I have a short piece on class actions under the new Companies Act and its dysfunctionality linked here and copied below:
After the Satyam fraud, India, as a country, realized that shareholders, of Indian companies, who have faced fraud, could not be made whole. In contrast, the international shareholders could obtain US $125 million by filing a class action suit at a US court. The Irani Committee proposed the inclusion of class action law suits in the then proposed Companies Act.

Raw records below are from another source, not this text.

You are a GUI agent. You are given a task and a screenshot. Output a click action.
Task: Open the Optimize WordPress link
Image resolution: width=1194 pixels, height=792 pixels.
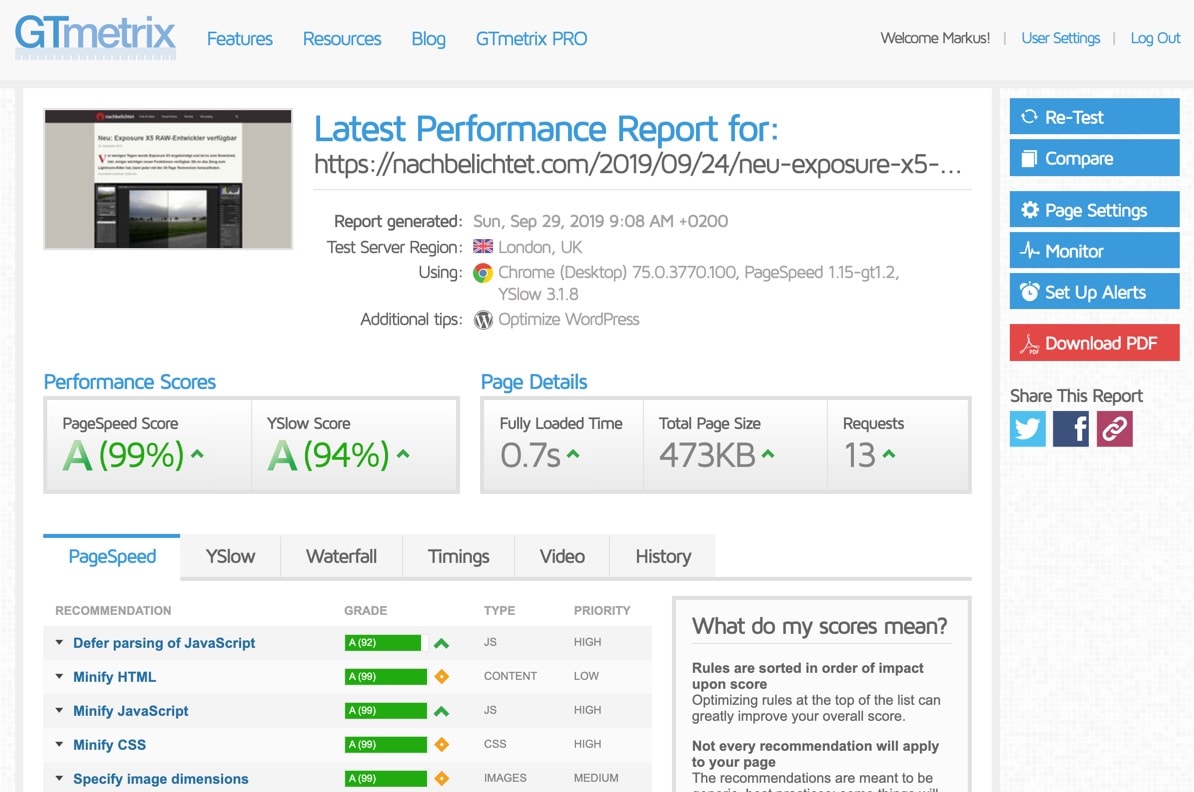click(568, 320)
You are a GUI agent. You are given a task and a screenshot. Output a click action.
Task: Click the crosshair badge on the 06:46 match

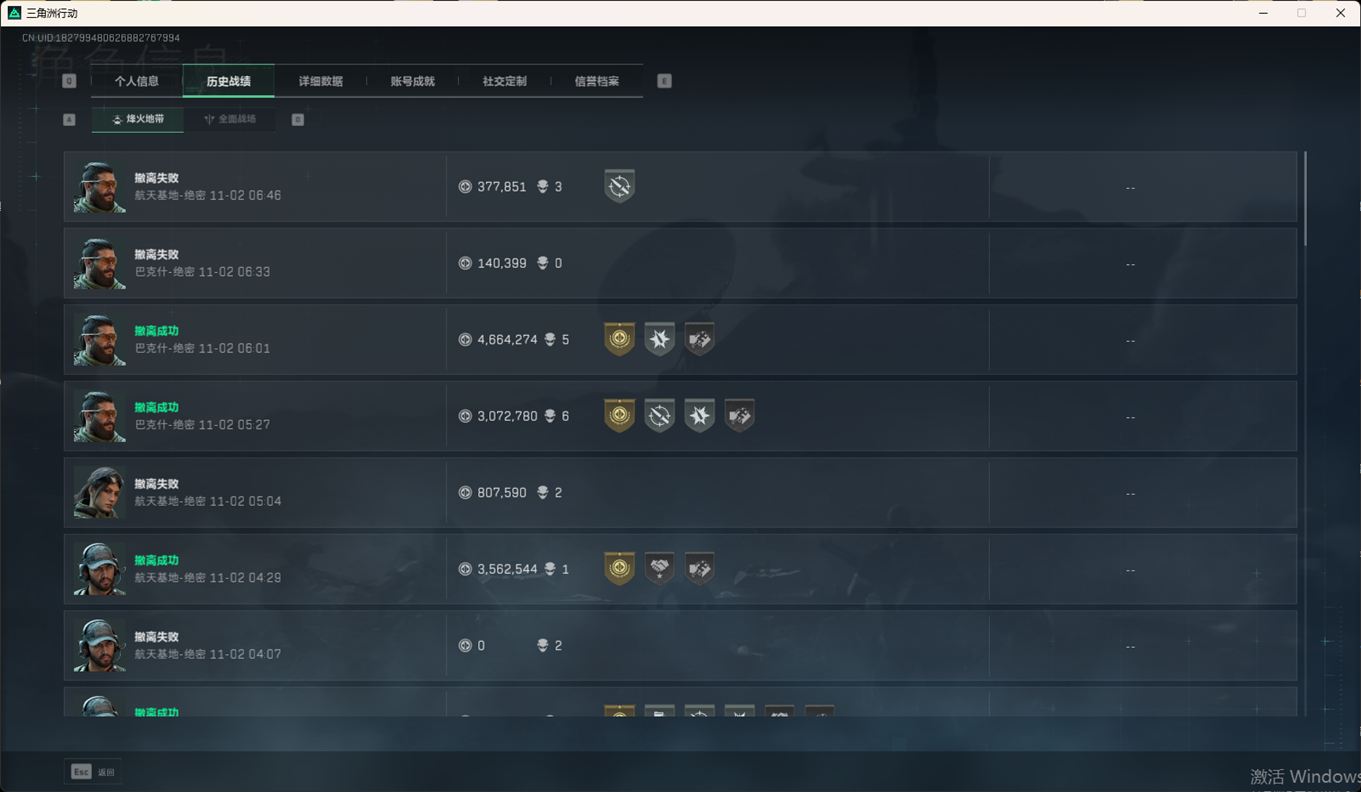click(619, 186)
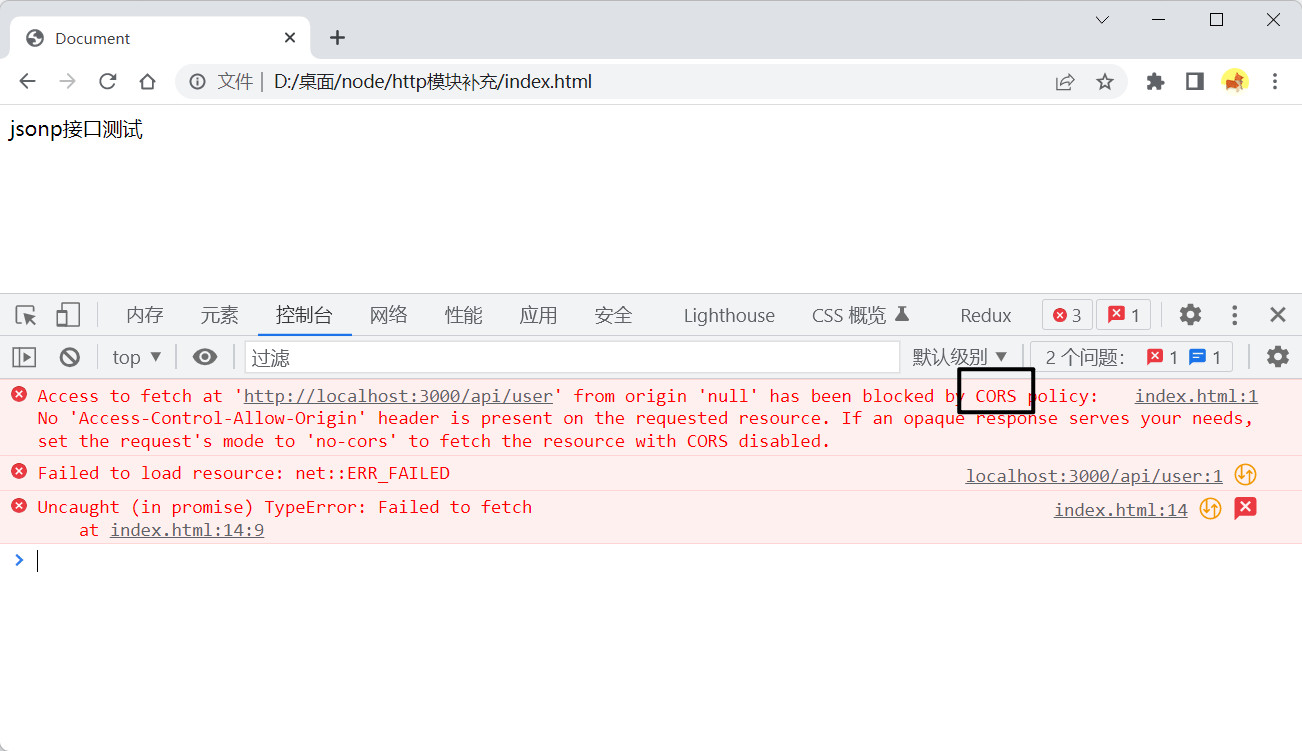
Task: Open the tab search chevron in title bar
Action: pyautogui.click(x=1102, y=20)
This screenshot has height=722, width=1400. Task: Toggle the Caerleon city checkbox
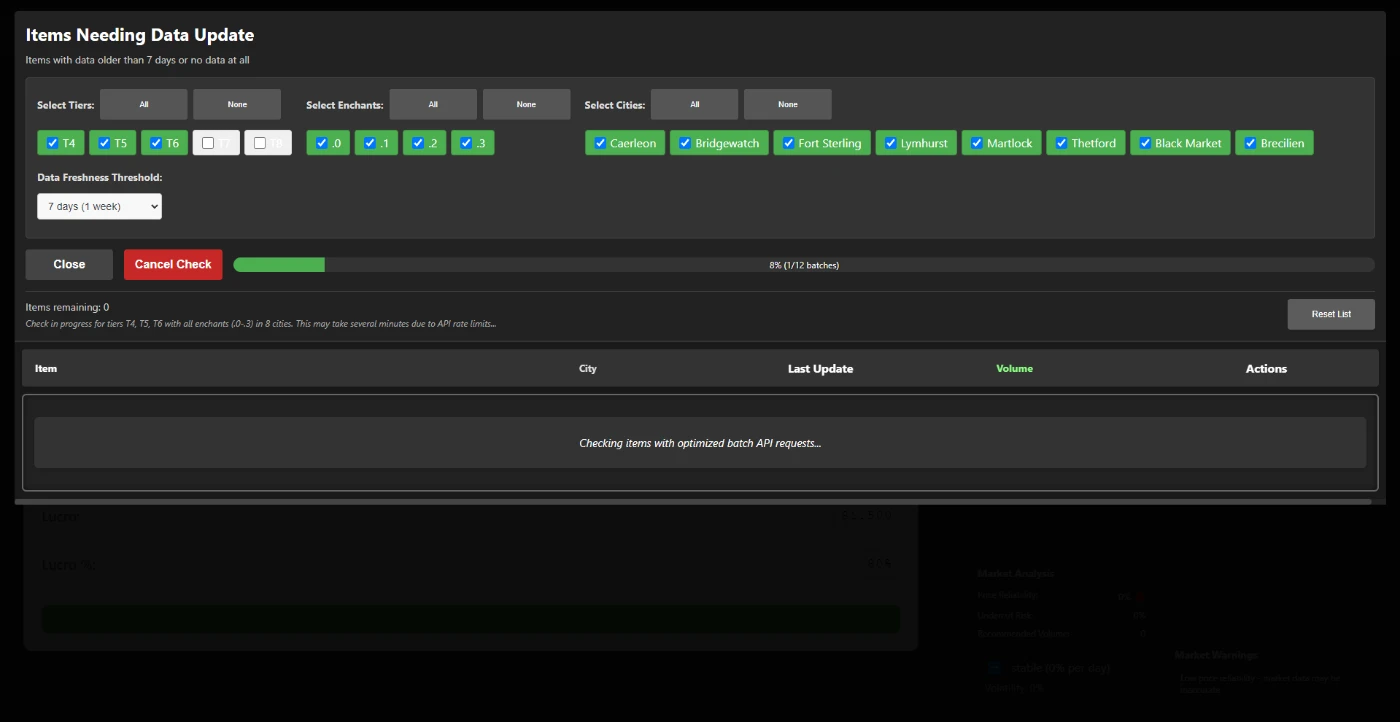[600, 143]
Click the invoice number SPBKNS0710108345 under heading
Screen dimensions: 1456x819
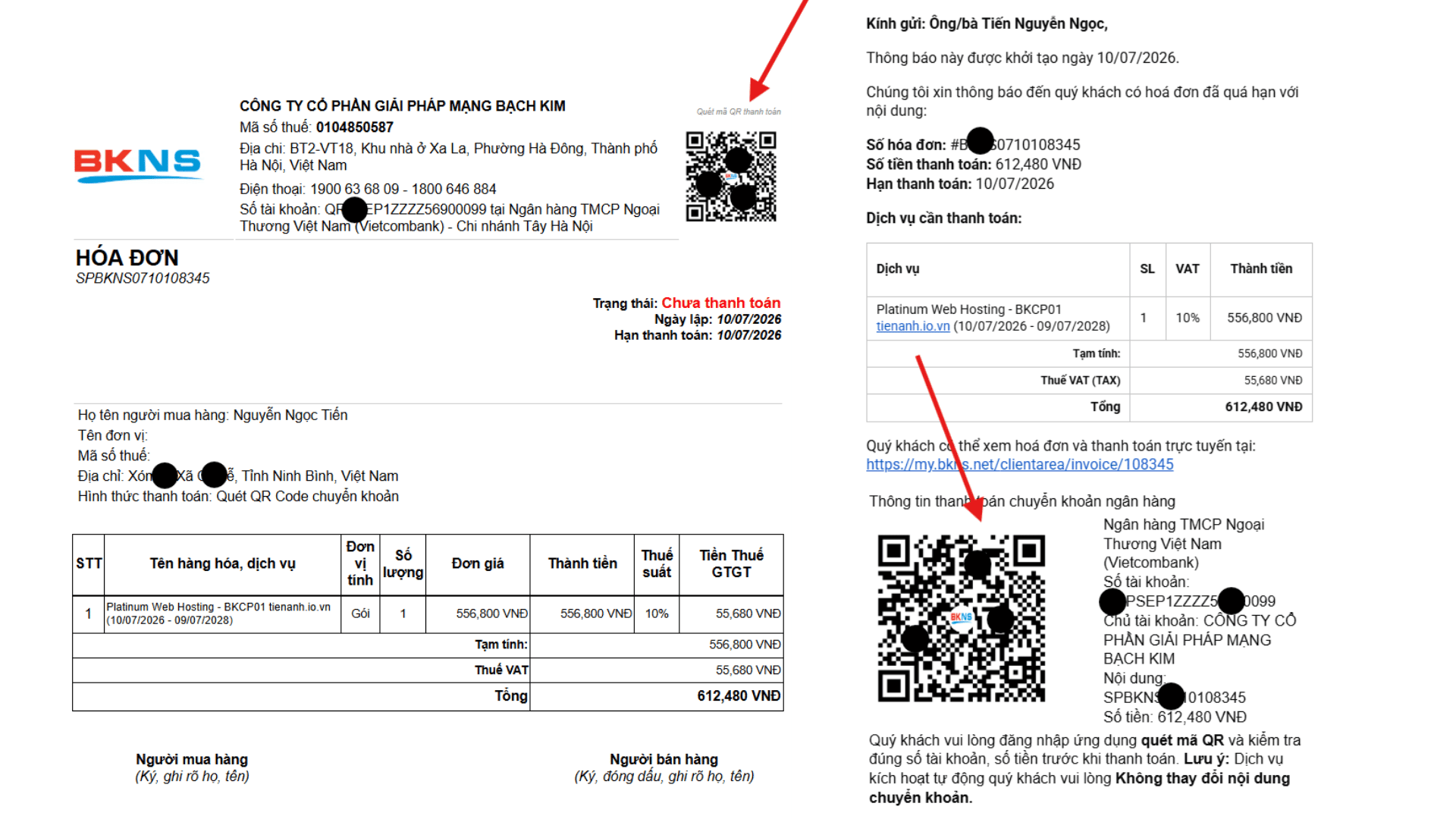point(143,278)
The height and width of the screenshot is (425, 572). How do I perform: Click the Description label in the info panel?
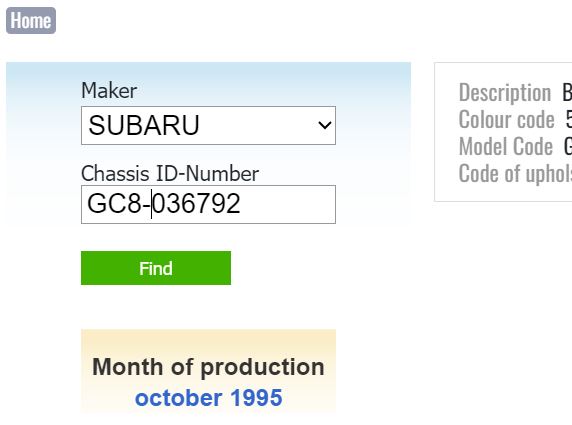(x=505, y=93)
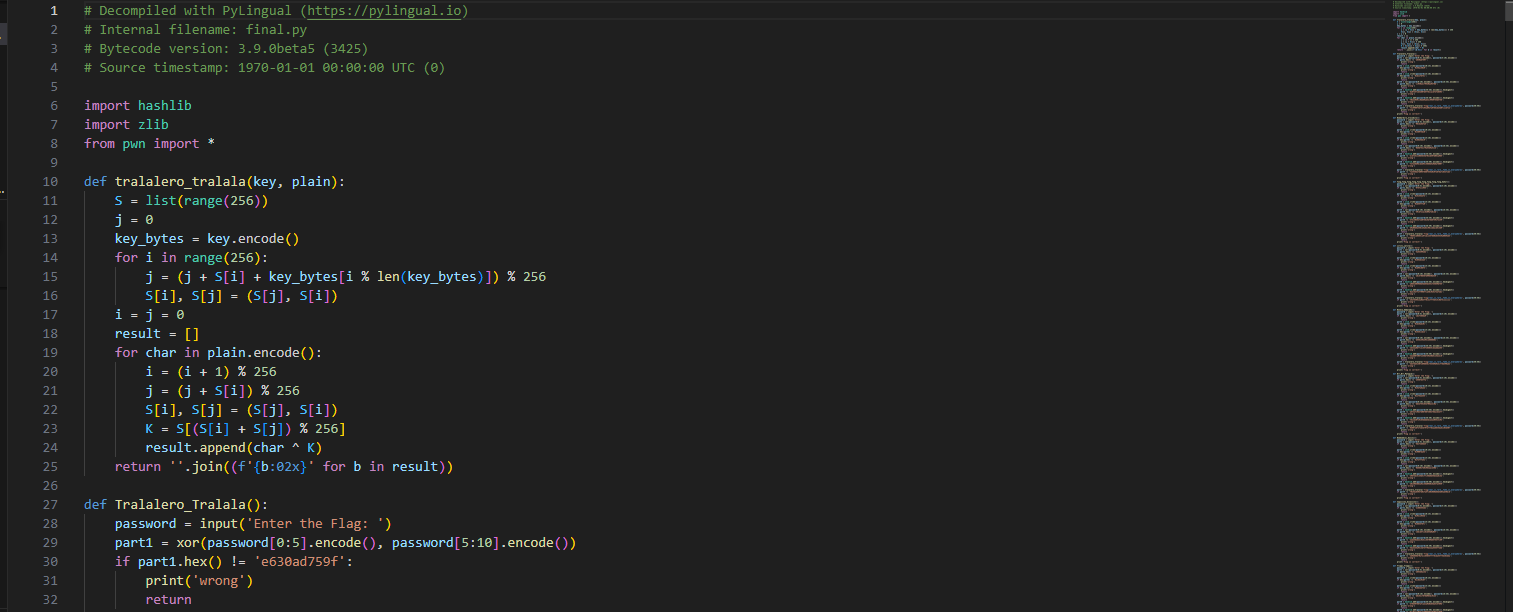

Section 245 of the Companies Act provides a right to members and depositors to bring an action against the company, its directors, auditors, experts, or consultants, for any fraudulent act or omission committed or likely to be committed by them. This has so far remained a dead letter since we have not yet seen a single class action law suit since 2014. This is primarily because of what economists call the tragedy of the commons. An investor must fight alone bearing the costs of, and delays in, litigation, but the benefits are enjoyed by all investors. In addition, the provision is clumsily drafted, complete with a glaring typo, provides barely any benefit, puts an onus of collecting a sufficient number of investors or depositors, and even has a provision for imposing costs in some cases.
For class actions to be effective, the right place to introduce a beneficial provision is in the Civil Procedure Code and the provisions should have clear benefits, deal with the tragedy of commons, reduce the burden on the litigating investor/depositor and finally, for this to really succeed, there will need to be an introduction of contingent fees payable to lawyers.